A moment passed, then came a second flash. And after that another.

Then, of a sudden, the girl started. She had spied a movement in the bushes close to her rock.

“Who—who’s there?” she demanded.

For the space of a second there came no answer. Then a voice said:

“Them is spruce trees. Dey go up in fire like dat—you have been dere—you have seen. Dey is burning yet. And dey will burn. Dey will burn de whole island. Oh, ya. Dese fires dey is bein’ set by somebody. Oh ya, dey iss.”

“Why?” the girl asked, almost in a whisper. “Why would anyone wish to set a forest fire on this beautiful island?”

There came no answer, only a movement in the brush. The speaker, whoever he might have been, was gone. A strange thrill ran up her spine.

But now the sound of distant music reached her ear, and, as she strained her eyes, she caught the gleam of a moving light.

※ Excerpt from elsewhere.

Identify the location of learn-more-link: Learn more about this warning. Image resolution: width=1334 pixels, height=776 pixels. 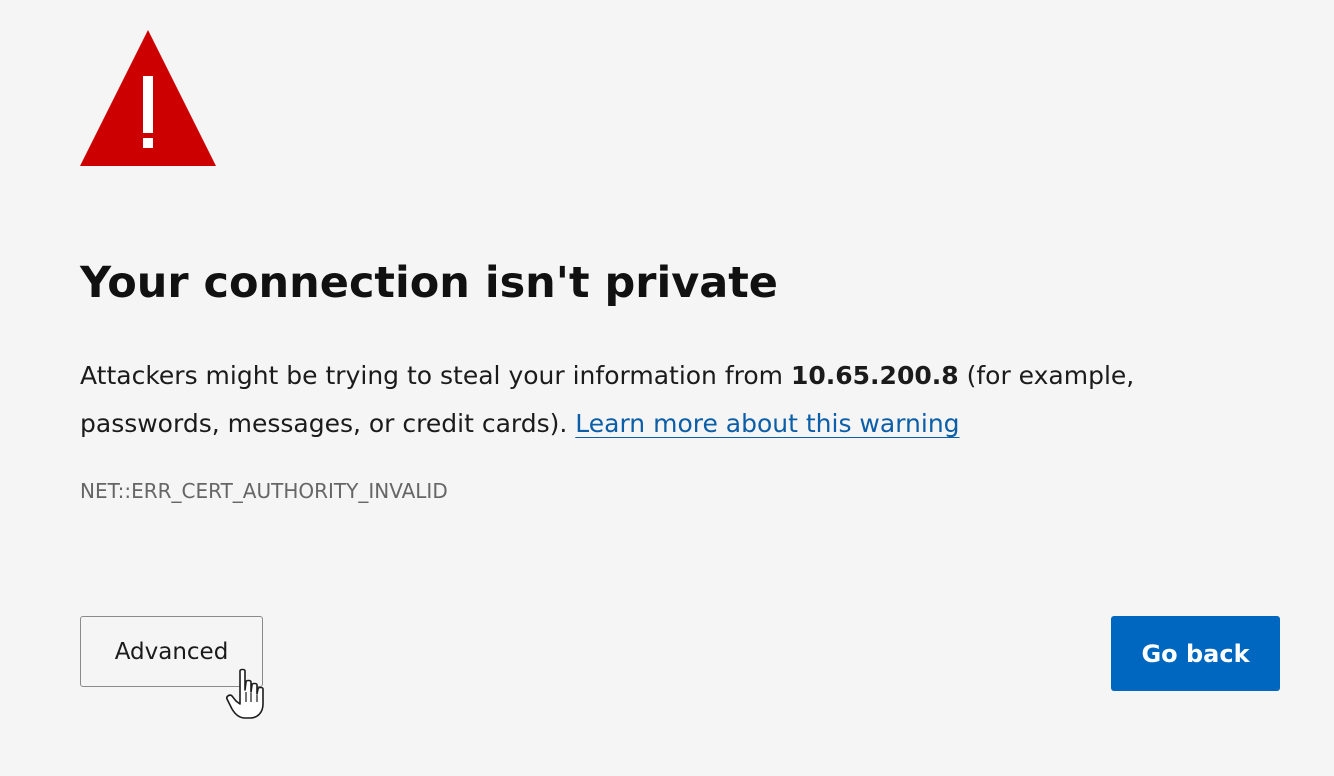
(767, 424).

It was over the water.

“The yacht,” she thought. “It is coming.” Once again she settled herself comfortably on her rock to watch the boat’s light grow brighter and brighter, to catch the rise and fall of music that appeared to sway with the boat and at last to hear the deep, mysterious sound, the call of a boat in the night.

“How often,” she thought, “that haunting sound has come drifting in out of the night, the voice of a ship lost in the fog, or in distress on the rocks. But tonight,” once again she stood up to fling her arms wide, “Tonight it is a call of pure joy, a call to a grand good time on the deck of a beautiful yacht. But then I wonder,” she dropped back to her rock, to wonder some more.